Todavía me acuerdo de la primera vez que, en un restaurante, se negaron a darme la manteleta infantil: “Es para niños menores de doce años”, le dijo la mesera a mi mamá, como si por tener más de doce años se me hubieran caído las orejas y no estuviera escuchando que hablaba de mí. Me pareció injusto por varias razones: para empezar, tenía catorce y nunca antes nadie había repelado por ese tema. Seguro no me veía como niña de primaria pero tampoco era que de un día para otro me hubiera salido bigote o un frontispicio como el de Olga Breeskin, rasgos que suelen identificar a los pubertos. Pero, además, ¿por qué si la mesera pensaba que yo ya no era niña se lo decía a mi mamá y no a mí? O sea: ¿ya no estaba en edad de manteleta, pero todavía no podían tratarme como adulta? Y para terminar: ¿de dónde sacaba la mesera que sólo a los niños menores de doce años les gusta dibujar, colorear, salir de laberintos y buscar palabras en una sopa de letras?
Ya han pasado cerca de veinticinco años desde entonces: ¡un cuarto de siglo! Y yo sigo preguntándome con frecuencia quién decidió que a los doce años se nos acaba la infancia, a los 18 la adolescencia y a los treinta y cinco la juventud. También sigo preguntándome quién decidió que los intereses de una edad se terminan en un cumpleaños para dar paso a nuevas inquietudes. A mí no me ocurrió así. Yo me sigo sintiendo adolescente para algunas cosas, niña para otras, joven para más de varias y seguro que mis amigos me consideran una anciana cuando de fiestas se trata, porque prefiero quedarme en casa viendo películas (pero me gustan mucho las pelis de romance adolescente y no le hago el feo a series animadas como Hora de aventura. ¿Dónde me deja eso?).
Cuando iba en la secundaria tuve un ataque de adultez y vendí todas mis barbies. Todas ellas. Con toda su ropita y sus accesorios, incluyendo el caballo, la alberca, la boutique y la oficina-de-día-dormitorio-de-noche. Y luego, a mis veintialgunos, tuve un nuevo brote de amor por las muñes y, en un viaje de trabajo, me compré la Barbie Morticia Addams (acompañada de Ken vestido de Homero). En esa ocasión iba con Maru, mi jefa de Canal Once, y estábamos en Indianápolis para un congreso médico sobre resistencia bacteriana: así de serio era el asunto; pero no tan serio como para intimidarme e impedir que comprara mis juguetes y anduviera por todo el congreso cargándolos. Es más: ese brote no se me ha quitado y tengo varias muñecas de las que estoy muy orgullosa.
No sólo eso: por si fuera poco, jamás me dejaron de gustar los libros de cuentos infantiles, las novelas de corte juvenil y los álbumes ilustrados, de preferencia con dibujos grandes y brillantes.

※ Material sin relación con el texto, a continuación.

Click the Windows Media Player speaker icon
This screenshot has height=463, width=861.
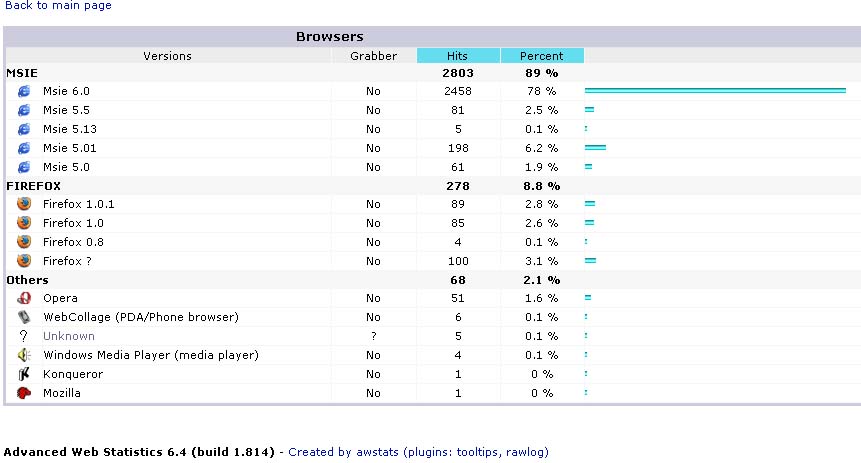(x=24, y=355)
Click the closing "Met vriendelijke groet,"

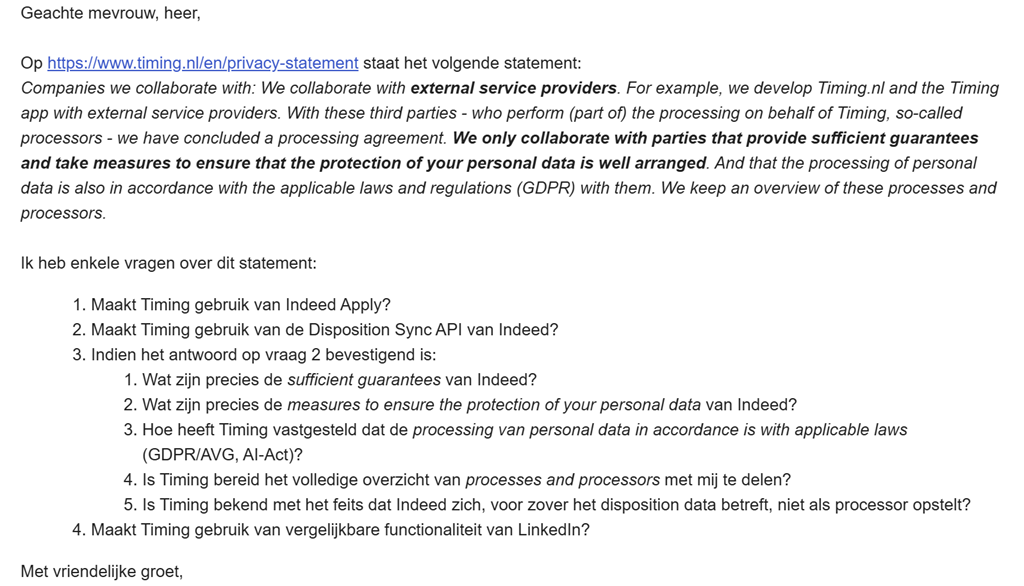(102, 572)
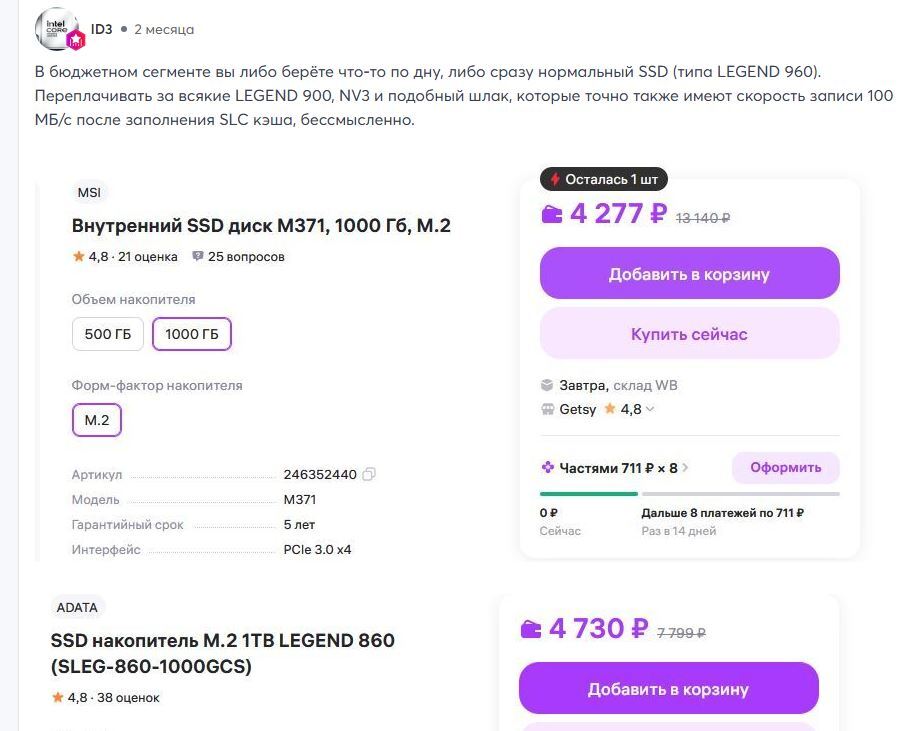914x731 pixels.
Task: Add MSI M371 SSD to cart
Action: (689, 274)
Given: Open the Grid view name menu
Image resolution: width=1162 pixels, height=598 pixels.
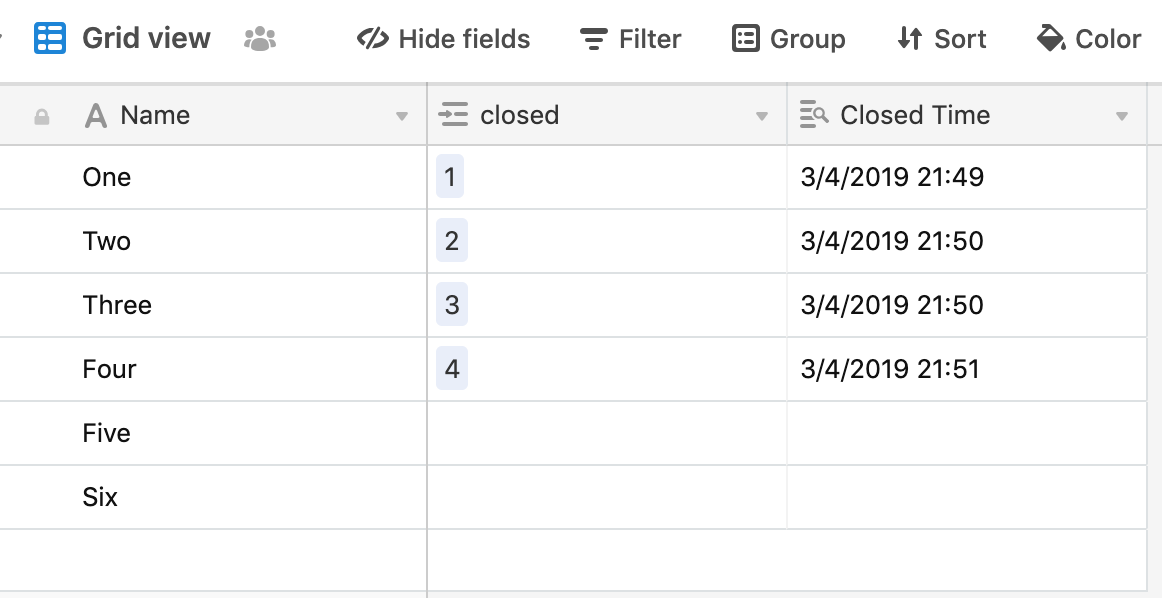Looking at the screenshot, I should click(146, 39).
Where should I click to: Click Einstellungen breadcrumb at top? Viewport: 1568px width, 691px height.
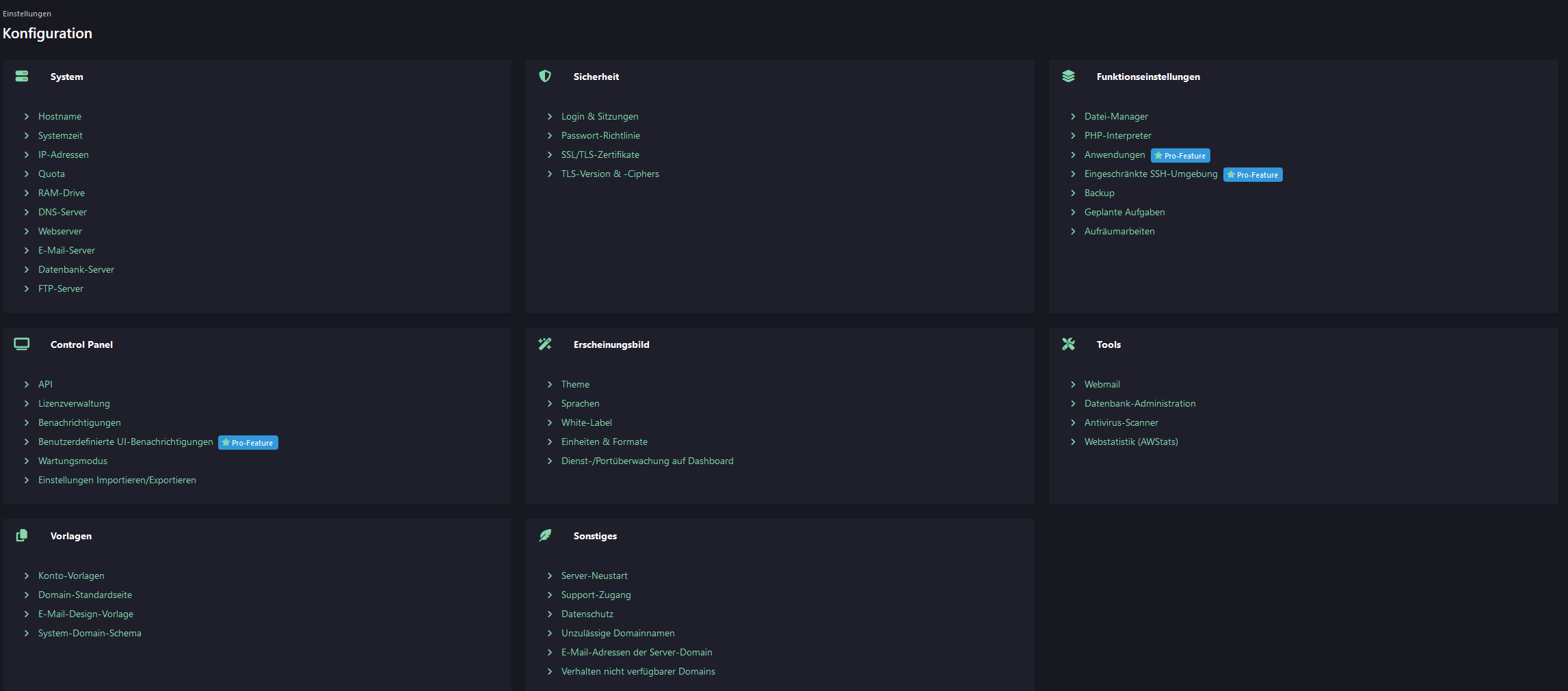point(27,14)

Todo esto lo comento porque me parece tristísimo que, en ataques de adultez, padres y maestros decidan que algo que le gusta al niño, niña o adolescente a su cargo “está fuera de lugar” y hagan lo posible por inhibirlo. Ojo: no hablo de conductas que podrían ser señal de algún problema motriz, emocional o de aprendizaje, a esas hay que estar atentos y buscar ayuda profesional. Me refiero a los gustos e intereses. Como los libros ilustrados. ¿Quién tuvo la genial idea de que los libros “para gente grande” deben carecer de dibujos? Por eso es que soy tan feliz de que exista la editorial Libros del Zorro Rojo. Si ustedes la conocen, no me dejarán mentir. Y si aún no la conocen, les platico un poco, para que corran a buscar su catálogo.
Libros del Zorro Rojo es una editorial joven: surgió apenas en 2004. Desde el principio, su intención ha sido ofrecer libros ilustrados, pero no sólo para niños (aunque en esa línea tienen cosas hermosísimas también), sino también para adolescentes y adultos. En esa colección están desde clásicos como Edgar Allan Poe y Franz Kafka hasta autores de culto como Mario Levrero, incluyendo poetas de la talla de Juan Gelman y Alejandra Pizarnik. Una de las mayores alegrías que me ha dado esta editorial es la publicación en español de varios de los libros del ilustrador y escritor estadounidense Edward Gorey, del que sólo les diré que es simplemente genial (ya escribiré un artículo dedicado sólo a él, lo prometo). Pero también ha sido una grata sorpresa ver en el catálogo a H. P. Lovecraft, Charles Bukowski, Italo Calvino y Baudelaire: digamos que hay para todos los gustos y de todos los géneros. Lo mejor de todo es lo que se siente al leer estos volúmenes: es recuperar un poco del gozo pre-doce años que padres y maestros (¡y meseras!) bienintencionados pero despistados nos han querido arrancar.